Reading text
++++++++++++++++++++

But you're completely missing the point and fail to realise that you're only targeting a tiny part of the bigger picture. As long as furry ( a fandom for half *animal* characters ), is  associated with sex in any way/shape/form its mambers will always bee seen as zoos and beasties in denial using 'anthro' as an excuse. But none of you seem to realise that.. you all seem to think, just eliminating zoos, is enough, but it is not.

Users on FAF, like my running example (trpdwarf) are more than capable of showing that they want zoos out of the fandom and don't associate themselves with them, without witchunting. I should point out that what's started here may well result in a ban for the members involved, irrespective of what one idiotic member posted on the forums that got himself k-lined.


----------



## Volkodav (May 1, 2010)

Browder said:


> That's just the point. It might not even be someone who's participated in zoophilia. It could be sarcasm, humor, or idiocy. Policing people's words, _especially_ on an art site, is a slippery slope.



If they come out and say it was joking [I can usually tell] I leave them alone.
"Policing people's words"
hm..
Wasn't the cubprotest group recently banned..??


----------



## Ben (May 1, 2010)

Voidrunners said:


> They were examples. Not comparisons. Just, y'know saying that if everyone had adopted the "fuck it my opinion doesn't matter" approach, we'd still be sat in caves. It's all progression.

++++++++++++++++++++

Source material
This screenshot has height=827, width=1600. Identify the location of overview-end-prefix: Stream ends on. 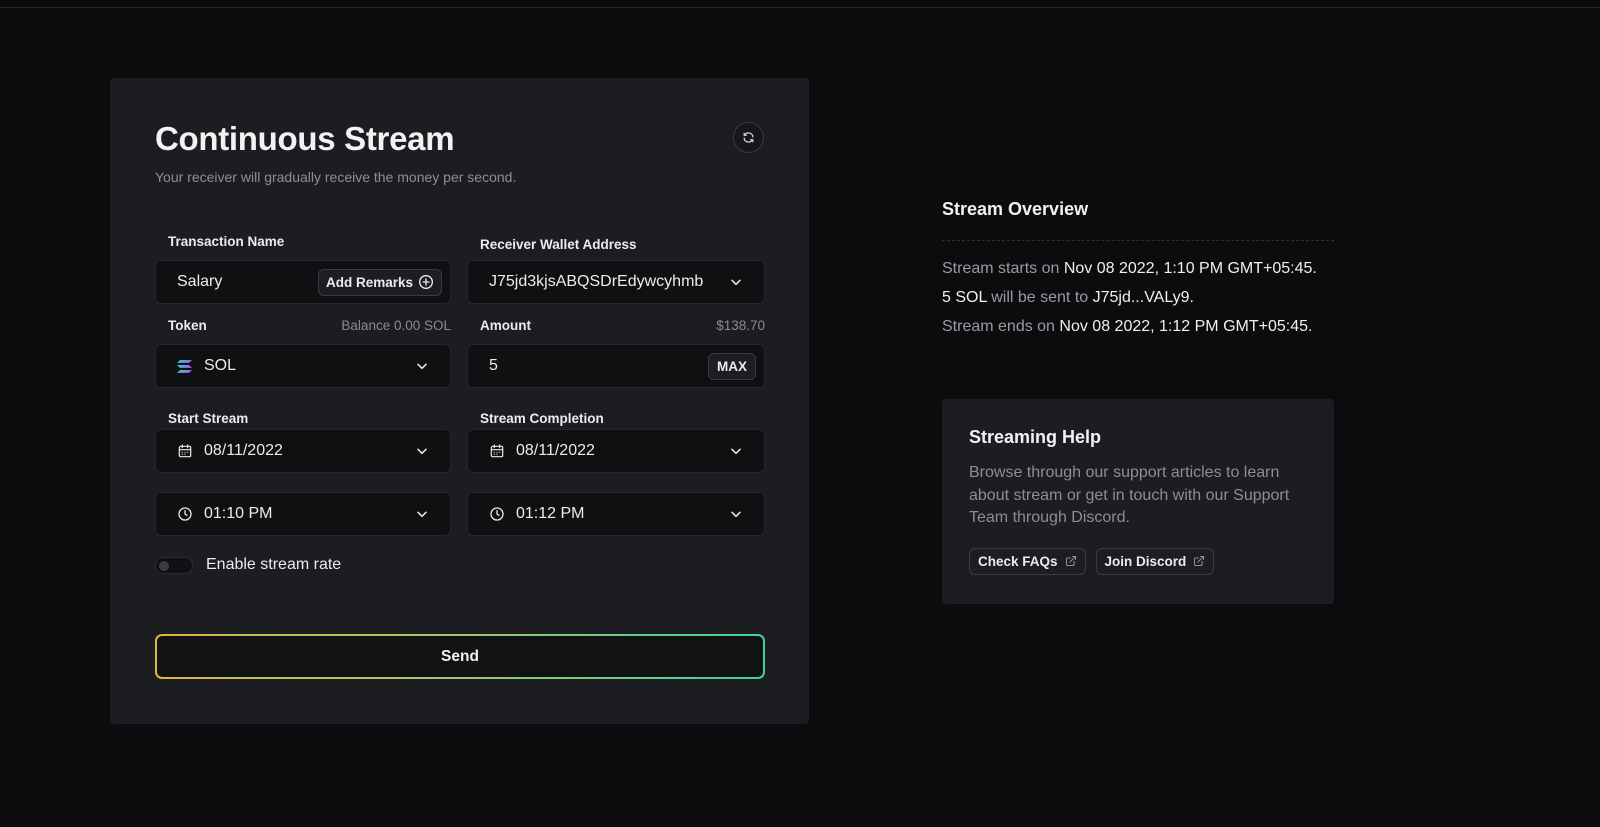
(998, 326). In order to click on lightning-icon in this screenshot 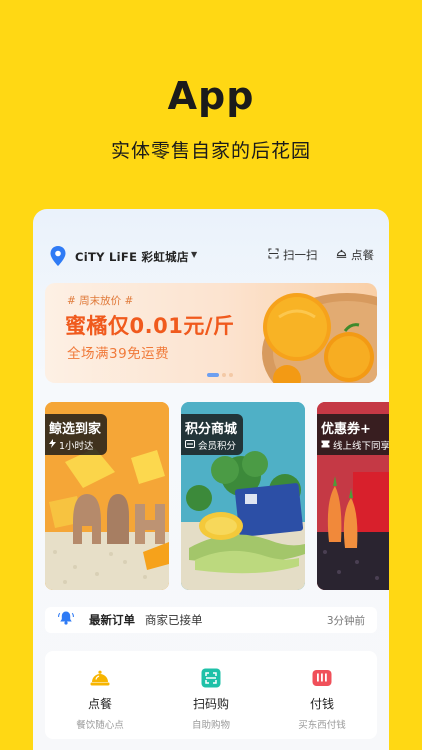, I will do `click(52, 445)`.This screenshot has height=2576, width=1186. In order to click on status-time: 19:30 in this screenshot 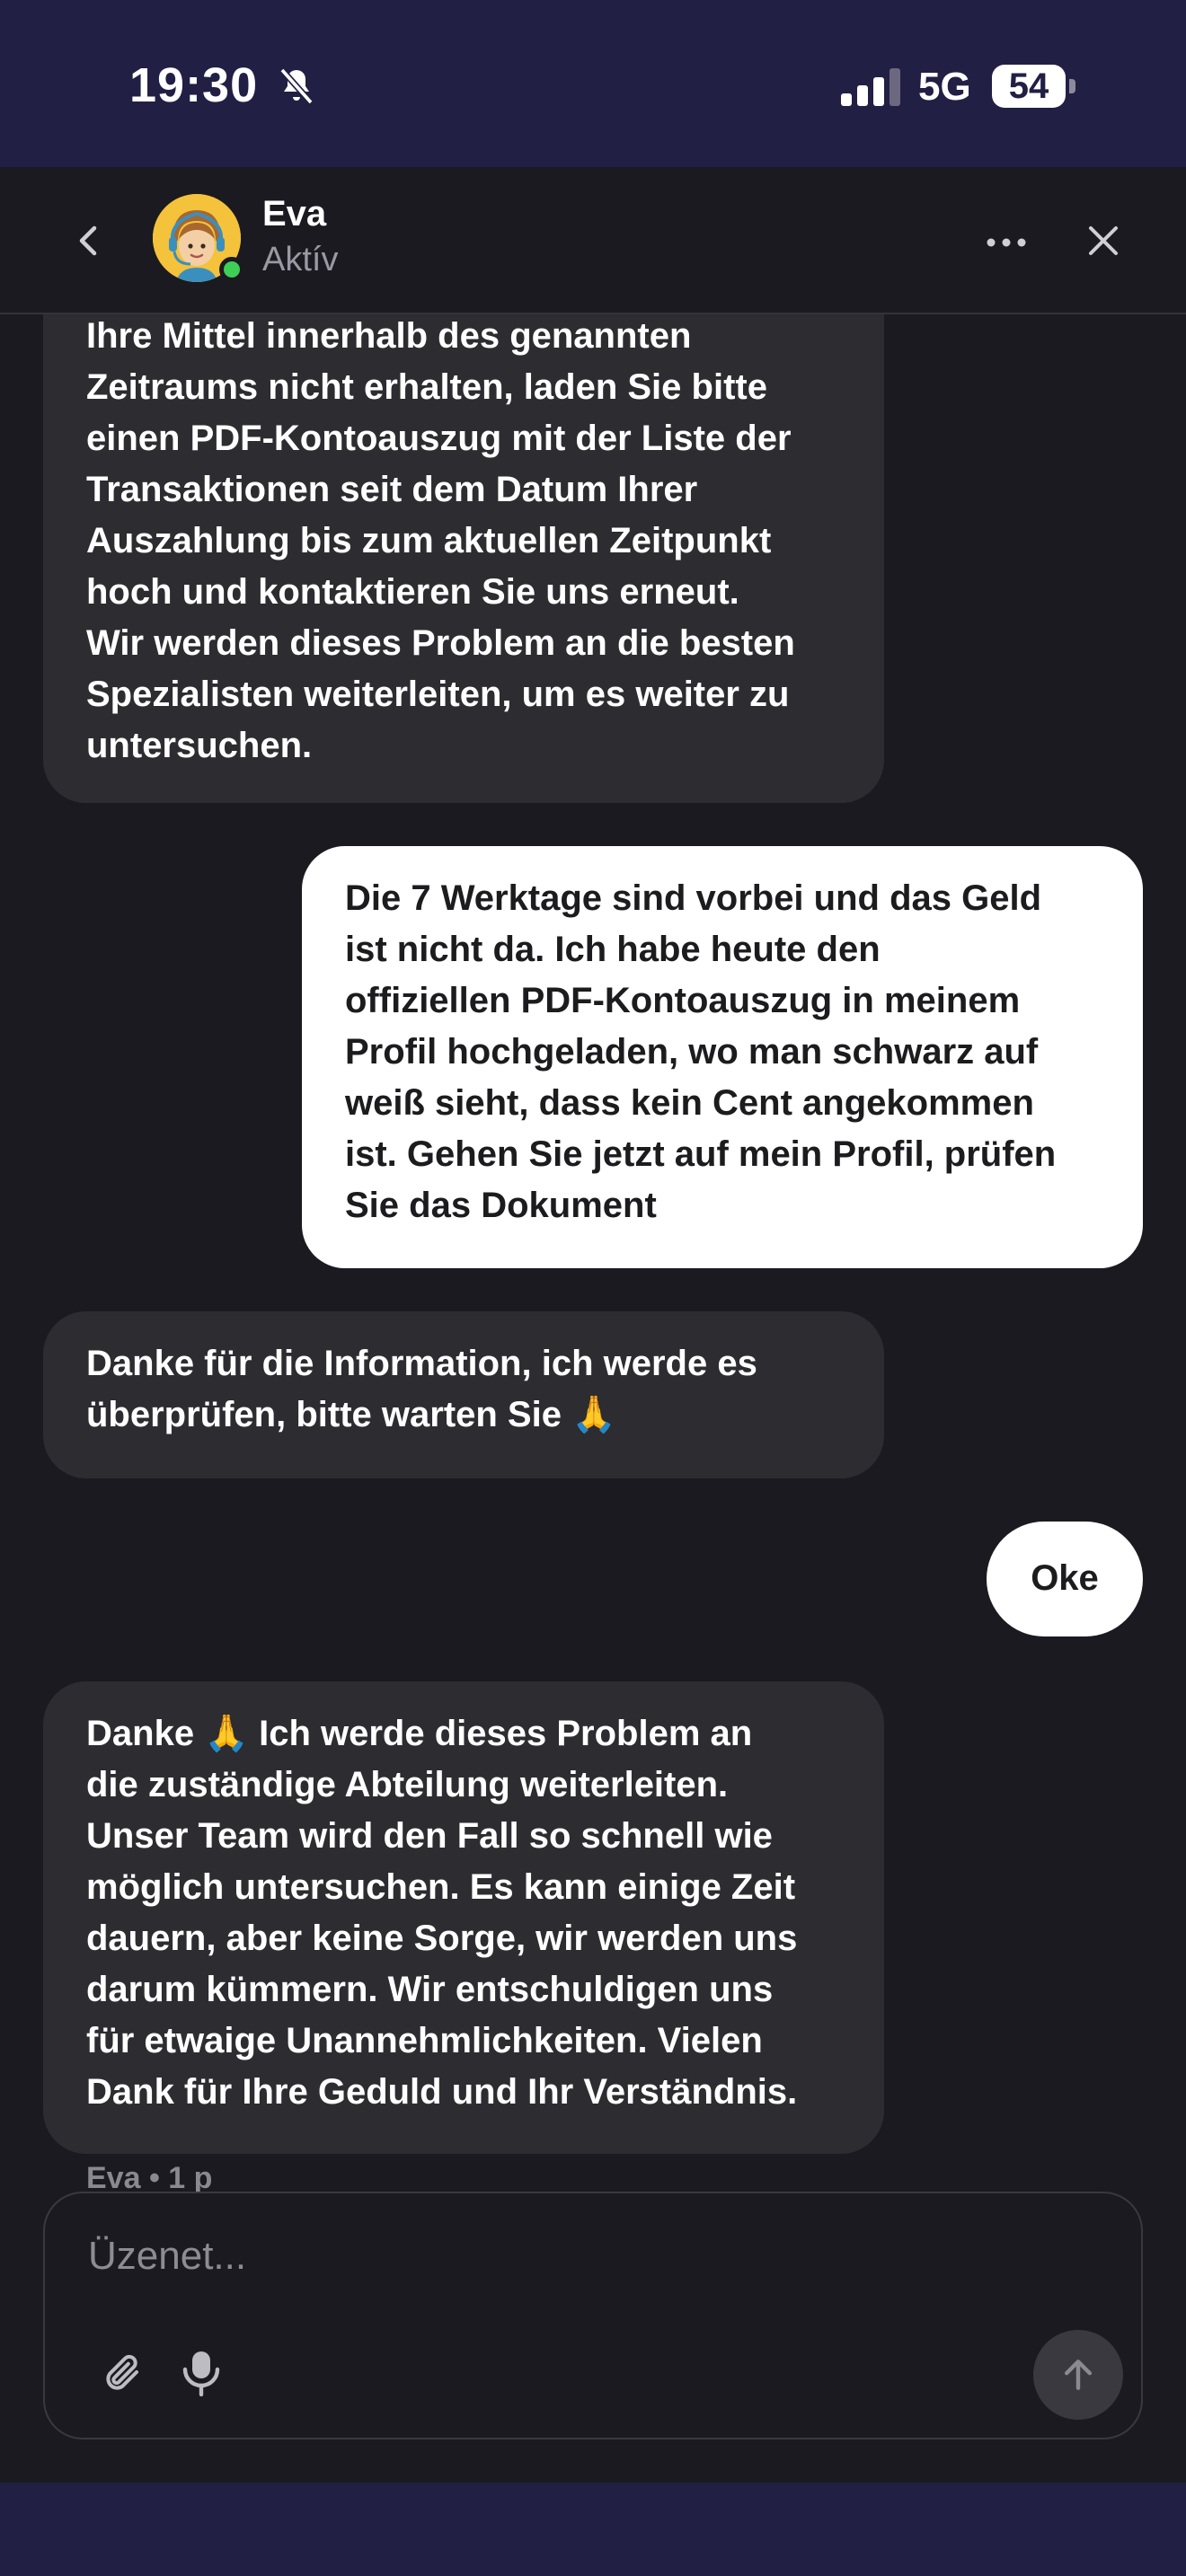, I will do `click(194, 85)`.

++++++++++++++++++++

Tasks and exercises
1 – In the forum thread, what does Volkodav say they do when someone comes out and says it was joking?
2 – Condense the forum thread's paragraph beginning "Users on FAF, like my running example" into two shorter sentences that keep its main facts.
3 – Write a continuation of the forum thread, starting after Ben's quotation of Voidrunners.
The lines after the forum thread come from a separate source.

Answers by task
1 – They leave them alone.

2 – FAF users such as trpdwarf can show that they want zoos out of the fandom and don't associate with them, without witch-hunting. What started here may get the members involved banned, regardless of what one member posted on the forums that got him k-lined.

3 –
And what we're saying is, just because we see the stupidity in trying to actively kick out all practicing zoophiles from an internet community, does not mean someone has a generally apathetic view towards life.



> Just saying "it doesn't matter in the grand scheme of things" is incorrect. The beastiality thing is one of the main bugbears of this whole place. It's an automatic assumption when the fandom is mentioned. You have an undisclosed number of people getting shit for what a minority do.



You do realize that even if you get rid of the people who admit to fucking dogs, there will always be porn of four-legged animals getting it on, right? Nobody who has this conviction about furries being animal rapists has it because of some few disparging comments-- it's because of the porn that they draw. And as long as they keep their mouths shut, the stigma will always stand. You don't seem to understand that as long as these people admit to nothing, it will always be there (and even then, not all bestiality artists really do it). 



> Now, what you're saying is that it doesn't really matter in the grand scale of things, so we should be warm and accepting. Maybe not hunt them down aggressively, but sort them out as and when they slip up and make it known.
> 
> Just the act of showing we want to clean house does a lot more than sitting on our hands and occasionally passing them a nice flexible puppy to "love".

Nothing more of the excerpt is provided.